Monday, March 26, 2012

Spring bringing change to the gardens

 The winter garden this year was amazingly productive but as I pull out the cauliflower and broccoli plants I have all kinds of spring summer plants ready to slip into the ground. Using the window grow box and the greenhouse to grow my transplants has helped me to provide plants for the garden that I know were grown the way I want them grown. I kind of jumped the season a bit by planting tomatoes on Christmas day but when they were transplanted in the  last couple of weeks they
were ready. Some had buds on them and many now are blooming. A few even have tomatoes on them already. We refinished a bench glider and put it on a platform against the house looking out on the gardens. We can sit morning and late afternoon and have a drink and rest looking out at our bounty. More than that, people who are walking by stop and ask questions about the garden and the plants and are amazed that the plants are largely vegetables with a smattering of flowers here and there.
I thought by now I would be taking the sides off the greenhouse and replacing the plastic with row cover cloth but the extra humidity has the peppers going crazy and setting lots of fruit so I am holding off a few more weeks. I found a variety of cucumbers that do not need pollinators to grow in the greenhouse and have a nice showing already.
Off to do more planting as there are still a few feet of unplanted soil that I can drop seeds into.

Tuesday, March 13, 2012

Looking forward to the Garden Guild meeting Saturday

Attracting the Birds and Bees and Butterflies, too.
Mar. 17, 2012, 11:00 AM at the Community Center at 2104  Klattenhoff – Yvette Shelton has arranged for Lynn Hill, an expert in plants that attract and help Birds, Bees and Butterflies, to teach us about the right plants to use in our landscapes. To have sustainable yards and gardens we need birds and bees and butterflies. This will be a great opportunity to get good info and your questions answered just in time for the Spring plantings.

A very bountiful winter

I have to admit that I planted a few too many seeds in my little starters. Never in my wildest imaginings was I prepared for all of them to germinate and thrive. The winter crops have been incredibly bountiful enabling me to share with friends and put some bags of cauliflower and broccoli in the freezer for later in the year. Now the kohl rabi is starting to head up and the cabbage is heading nicely. Should hold us for another 6-8 weeks, maybe more. We even made our first batch of sauerkraut and several batches of slaw--from the cauliflower leaves and bok choi. Fabulous tasting and better than just composting the leaves. My husband says we are on a cabbage diet and maybe we are as we are focusing on eating what I am growing.
The Malabar spinach and new Zealand spinach that did not do well last year both have seeded themselves and are thriving.  Even the regular spinach which we can only grow over the winter and early spring here is much more productive this year than it ever has been. I am also having a bumper crop of peas that I planted last October and suddenly took off with the rains this winter. Chard, of course is thriving and so pretty.
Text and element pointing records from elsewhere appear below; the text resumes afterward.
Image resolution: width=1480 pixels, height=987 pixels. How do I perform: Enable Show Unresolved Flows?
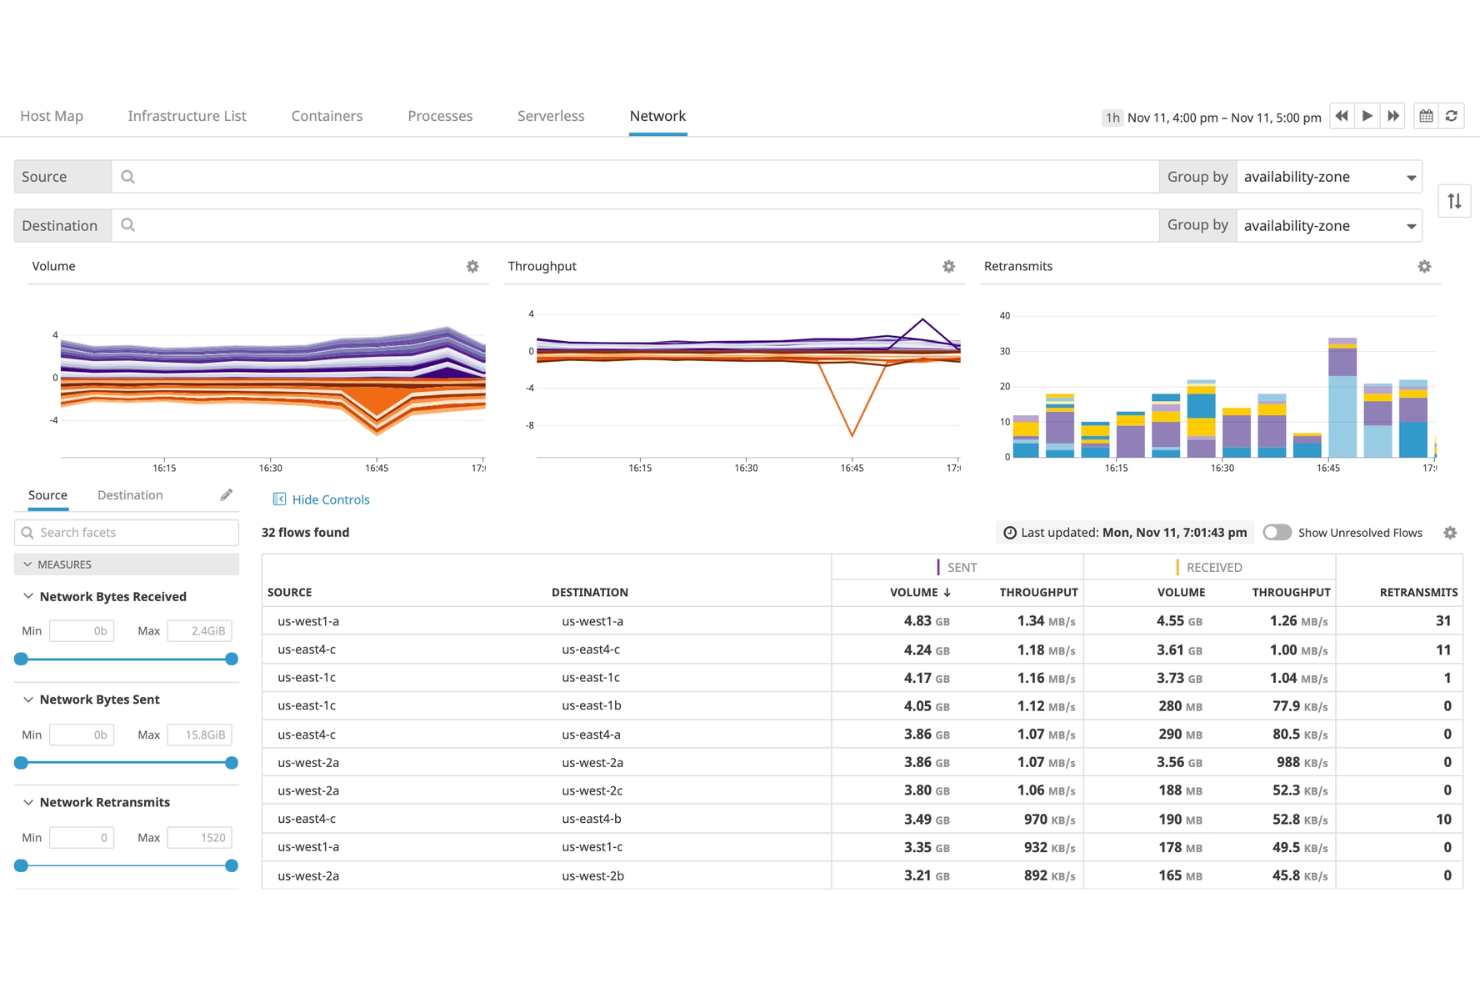coord(1277,532)
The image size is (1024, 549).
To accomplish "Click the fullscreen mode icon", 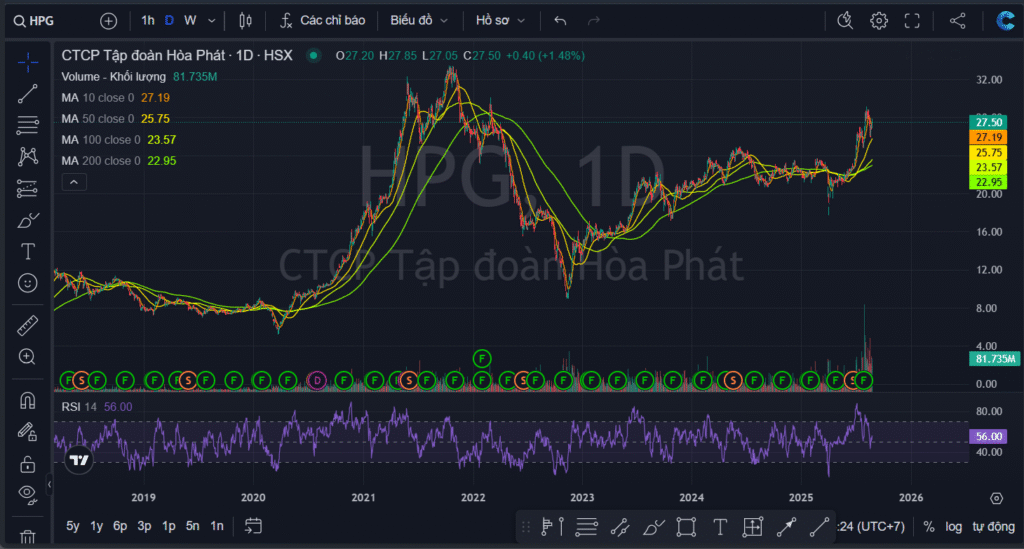I will (911, 20).
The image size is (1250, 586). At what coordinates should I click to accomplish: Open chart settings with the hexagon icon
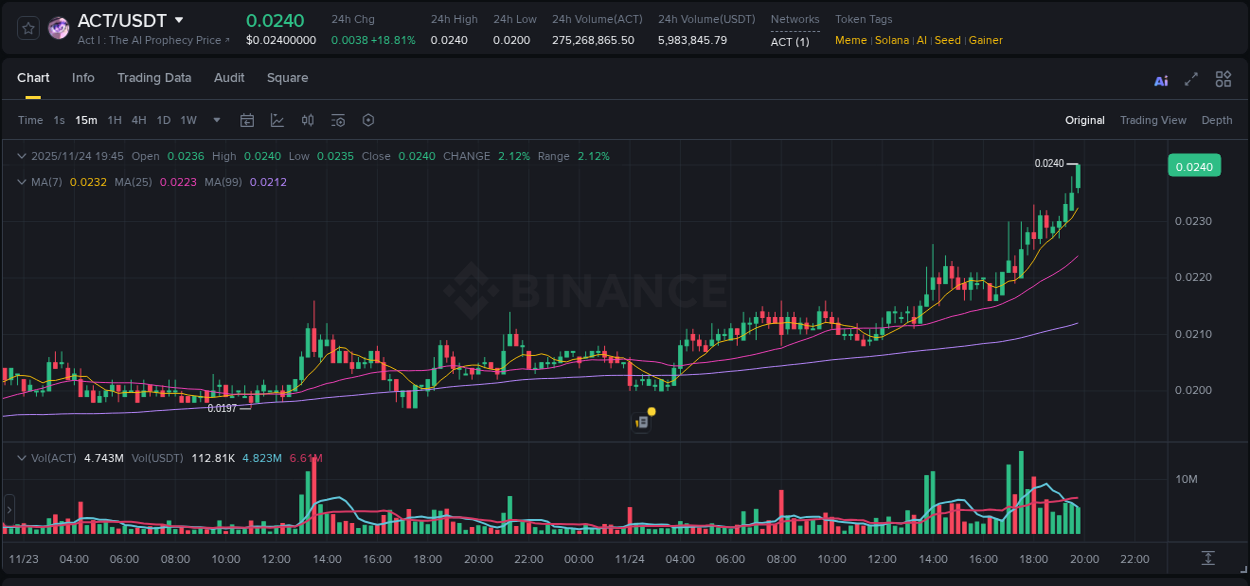(x=368, y=120)
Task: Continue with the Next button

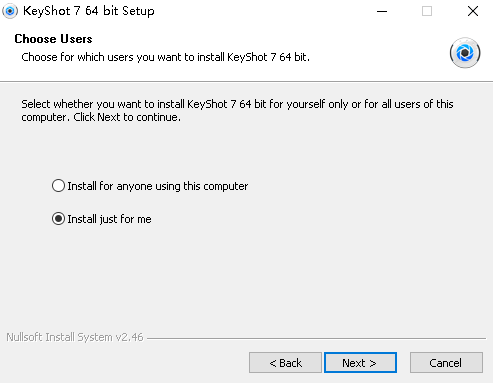Action: [360, 363]
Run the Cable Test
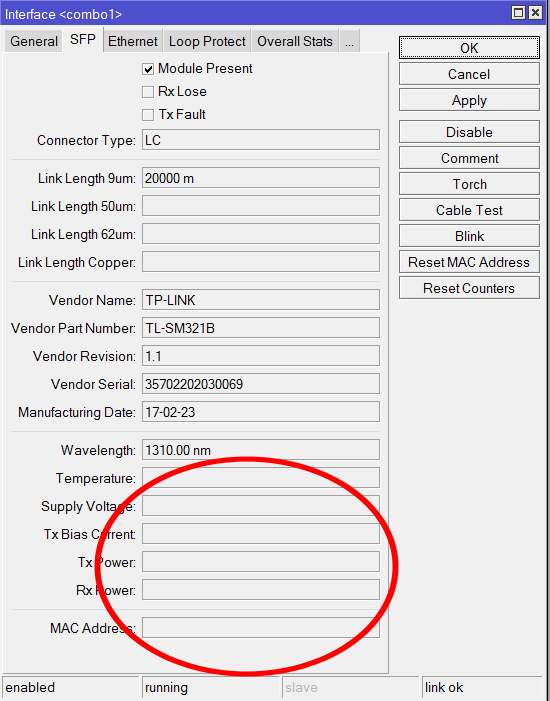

I wound up with 4 different kinds of cherry tomatoes/small tomatoes so they are going to stay in large pots and sit next to the greenhouse. I tried to find tomatoes that would thrive in the heat of our summer and am trying a couple of Porters and Porters Pride, Creole, Heatwave, super Sioux, and Arkansas traveler. I may have a couple of Romas or not. They did so poorly last year that I am about given up on them. I have both Black beauty and oriental eggplant, one that wintered over is blooming to beat the band--now will it set fruit? I haven't figured out where to put the green beans but they are so good fresh that we have to put some in. I am going to put more cucumbers in the greenhouse with row cover to try and avoid the bugs.
If I can find room for most of the plants I will be lucky. Maybe I'll have to share a few of the little guys with friends to turn them on to gardening too.